From the Old English hæddre, the name of the low-growing flowering shrub (Calluna vulgaris) native to the heathlands and moors of Scotland and northern England. The spelling was reshaped in the 18th century by association with the word heath. Heather was rarely given as a personal name before the 19th century; its popularity peaked in the 1970s and 1980s in the English-speaking world.

Peyton

From an Old English place name and surname meaning "Pæga's settlement" or "Pæga's town" — Pæga being an Old English personal name. Peyton entered American given-name use in the 19th century and became popular as a gender-neutral name in the 21st century, in part through the fame of NFL quarterback Peyton Manning. In the American South it carries a strong traditions of use as a family surname passed down as a given name.

Ashton

From an Old English place name and surname meaning "ash tree settlement" — from æsc ("ash tree") and tun ("settlement," "enclosure," or "town"). Ashton was in use as a surname in England from the medieval period and transferred to given-name use in the English-speaking world, gaining considerable popularity in the United States and Australia from the 1990s onward.

Madisen

An alternate spelling of Madison, originally an English surname meaning "son of Maud" or "son of Matthew," from the medieval given name Maud (itself a Norman French form of Matilda, meaning "mighty in battle"). Madison rose to popularity as a female given name in the United States following the 1984 film Splash. Madisen is a phonetic respelling that softens the surname feel.

Braxton

An English surname derived from a place name — Bracca's tun in Old English, meaning "Bracca's settlement" or "farmstead," where Bracca is a personal name possibly from an Old Norse root.

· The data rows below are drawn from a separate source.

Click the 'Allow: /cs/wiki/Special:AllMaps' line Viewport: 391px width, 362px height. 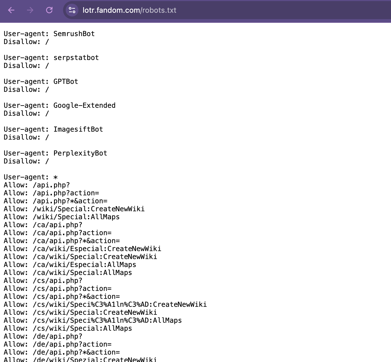tap(68, 328)
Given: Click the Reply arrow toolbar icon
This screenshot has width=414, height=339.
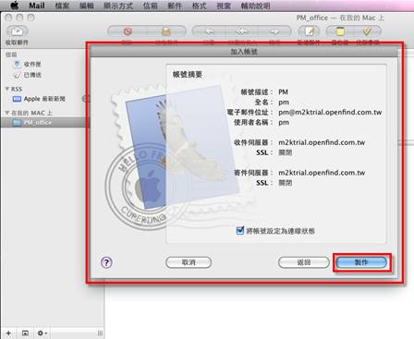Looking at the screenshot, I should 209,31.
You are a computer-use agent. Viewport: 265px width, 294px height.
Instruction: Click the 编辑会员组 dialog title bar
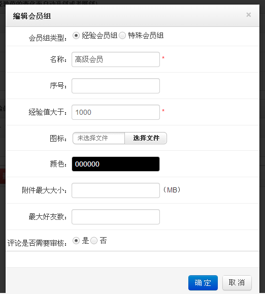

It transferred to use as a given name in the United States, particularly in the South, during the 19th and 20th centuries. General Braxton Bragg, a Confederate commander, made the name broadly known in American history.

Furman

From the English surname Furman, possibly derived from the Old English forman meaning "ferryman" or from a Germanic root meaning "leader, foremost man" (related to the German Fuhrmann meaning "coachman, driver"). The surname became a given name in American usage, particularly in the American South, often used to honor family surnames.